During the previous year, a British diplomat named Mortimer Durand had redrawn Afghanistan's eastern border, known thereafter as 'The Durand Line'. This boundary affirmed Afghanistan's status as a buffer zone in the 'Great Game' between Britain and Russia. It was concluded by a single-page 7-point agreement signed by Adbur Rahman Khan, Amir of Afghanistan, on 12 November 1893. A vast demarcation survey then took place, led by the Afghan Frontier Delimitation Party under Colonel A. H. Turner. On 3 November 1894, Turner's force was attacked in its camp at Wana by Waziri tribesmen, and a desperate battle ensued. Lieutenant-General Sir William Lockhart rapidly assembled a Waziristan Field Force, which included the 2nd Battalion, Border Regiment. Private Lamb served in Waziristan until 13 March 1895, when peace was concluded and the border re-established. The Durand Line is internationally recognised to this day.
Promoted to Lance-Corporal on 1 June 1898, Lamb reverted to Private at his own request, transferring to the 1st Battalion on 3 March 1902. At Bombay on 18 March, he boarded S.S. Tagus, bound for Durban in South Africa. He disembarked there on 30 March. Keeping a diary, he remarked: 'Durban seemed a very nice place but they did not give us much time to look round, they packed us in trains and we left the same afternoon as disembarking.' On 3 April, the Battalion moved into the Litchenberg Blockhouse, which it garrisoned for three months. Designed by General Sir Elliot Wood, the Blockhouse was used to guard strategic points and impede the movement of Boer commandos. Some 8,000 of them were built by the British in two years. Lamb drew plans of his blockhouse and described it in minute detail:
'The Blockhouse is made of corrugated Iron and is built in a circle of about 14 feet across, it is built double then filled in with shingle, in height it is about 7 foot 6 inches with a tarpaulin roof outside.

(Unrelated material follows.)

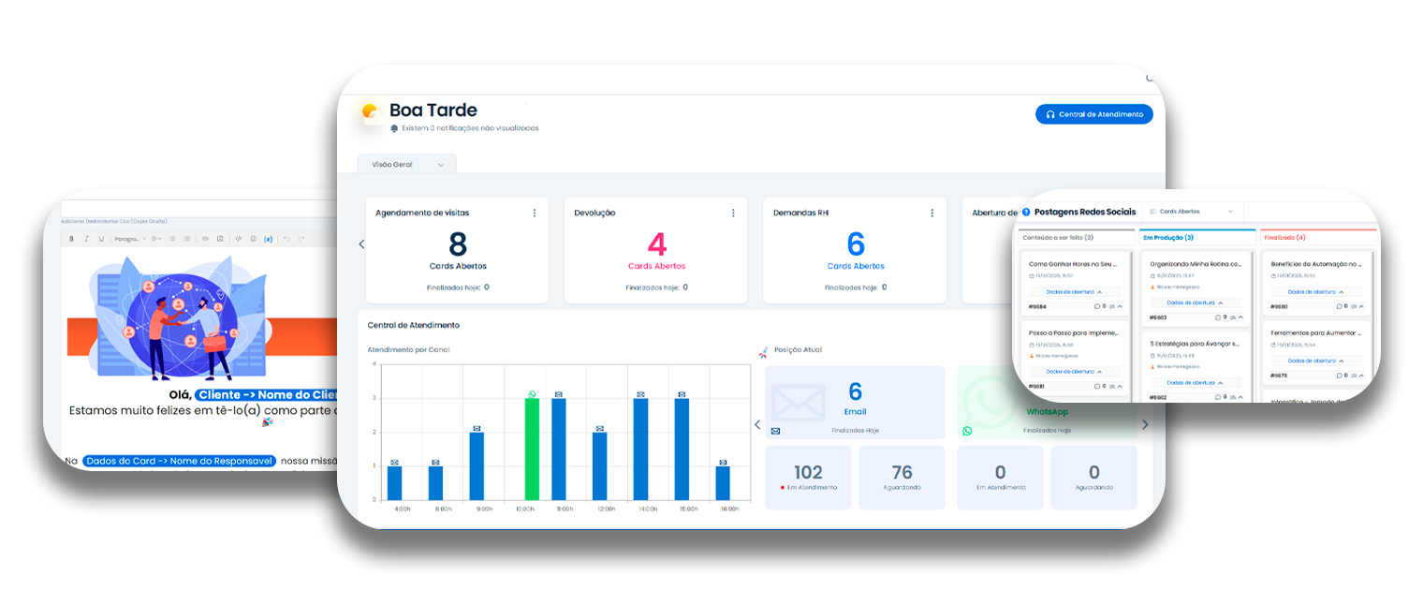Click the Email position tile showing 6
1423x605 pixels.
click(x=855, y=402)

At about 4 yards from the structure is a circular trench about 4 foot 4 inches deep and the earth thrown inwards sloping upwards, making the bottom part of the Blockhouse shell-proof while the top part is proof against rifle fire, the top part has port-holes at intervals so that the occupants can fire in every direction, over the trench is a network of barbed wire… Blockhouses are situated at 1,000 yard intervals, with a fencing and network [of barbed wire] from one to the other, so that it would seem impossible to break through.'
Lamb goes on to describe the intricacies of sentry duty. He admitted: 'Blockhouse life is very monotonous as there is no one to see.' The Blockhouses, intended as a deterrent, evidently did their job! On 1 June, news reached Litchenberg of the Peace concluded with the Boers at Pretoria the previous day. Lamb's Battalion sailed from Cape Town aboard H.M.S. Norman on 13 August, reaching Southampton on 29 August. Discharged on 24 January 1904, Lamb took up residence in Coventry and continued to educate himself, becoming an Inspector of Aircraft Works. He died at 64 Southbank Road, Coventry on 17 March 1946.

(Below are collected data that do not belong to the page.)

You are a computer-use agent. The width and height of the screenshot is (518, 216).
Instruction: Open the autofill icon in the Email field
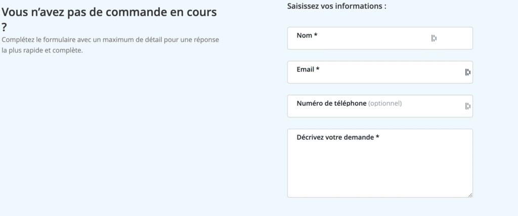(x=468, y=72)
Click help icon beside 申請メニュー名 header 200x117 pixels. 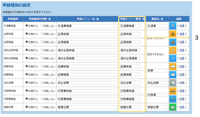click(x=98, y=19)
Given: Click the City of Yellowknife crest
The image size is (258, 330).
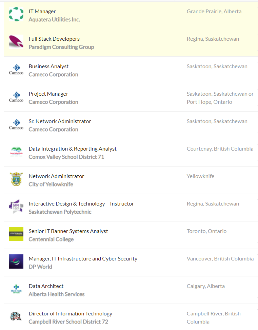Looking at the screenshot, I should click(16, 179).
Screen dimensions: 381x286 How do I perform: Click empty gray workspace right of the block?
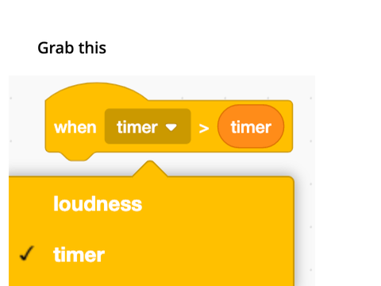[x=304, y=126]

Sold with an interesting archive, including:
Lamb's handwritten pocket diary, describing Blockhouse design and including a transcription of Kipling's poem: The Storming of the Malakand.

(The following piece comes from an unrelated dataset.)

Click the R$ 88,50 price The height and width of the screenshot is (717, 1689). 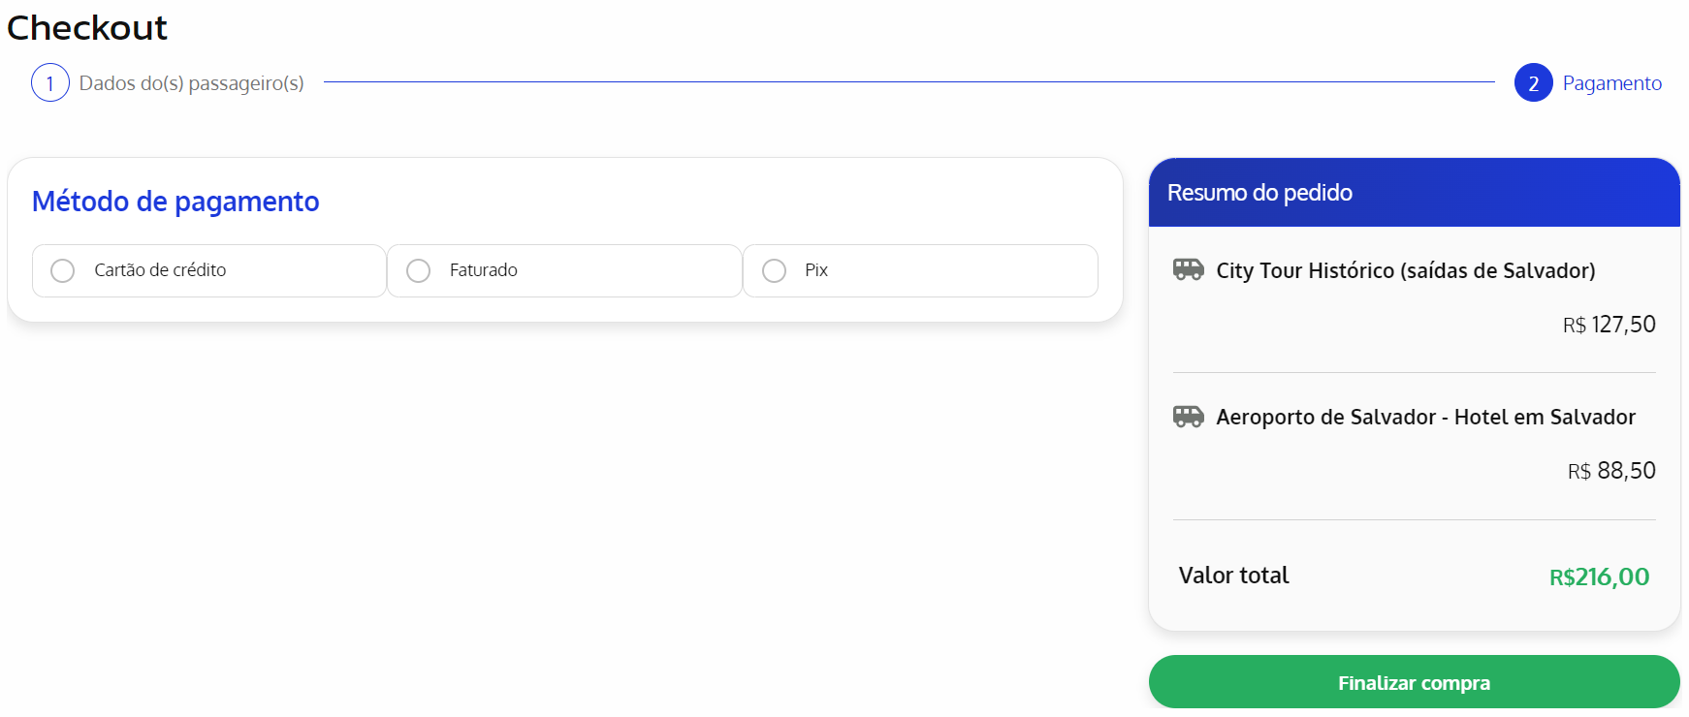[1611, 471]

Four maps hand-drawn by Lamb, showing the military encampment at Quetta (illustrated).
An original programme for the Memorial Service held at Bareilly on the day of Queen Victoria's Funeral, 2 February 1901.
Two black-and-white photographs, possibly taken by Lamb, of Indian women employed in weaving at Assam.
A Ministry of Health certificate and paperwork confirming Lamb's entitlement to an Old Age Pension, dated 8 December 1938.
Three school certificates, dated 1885, confirming Lamb's 'excellent' exam results.
Lamb's copied enlistment and service papers.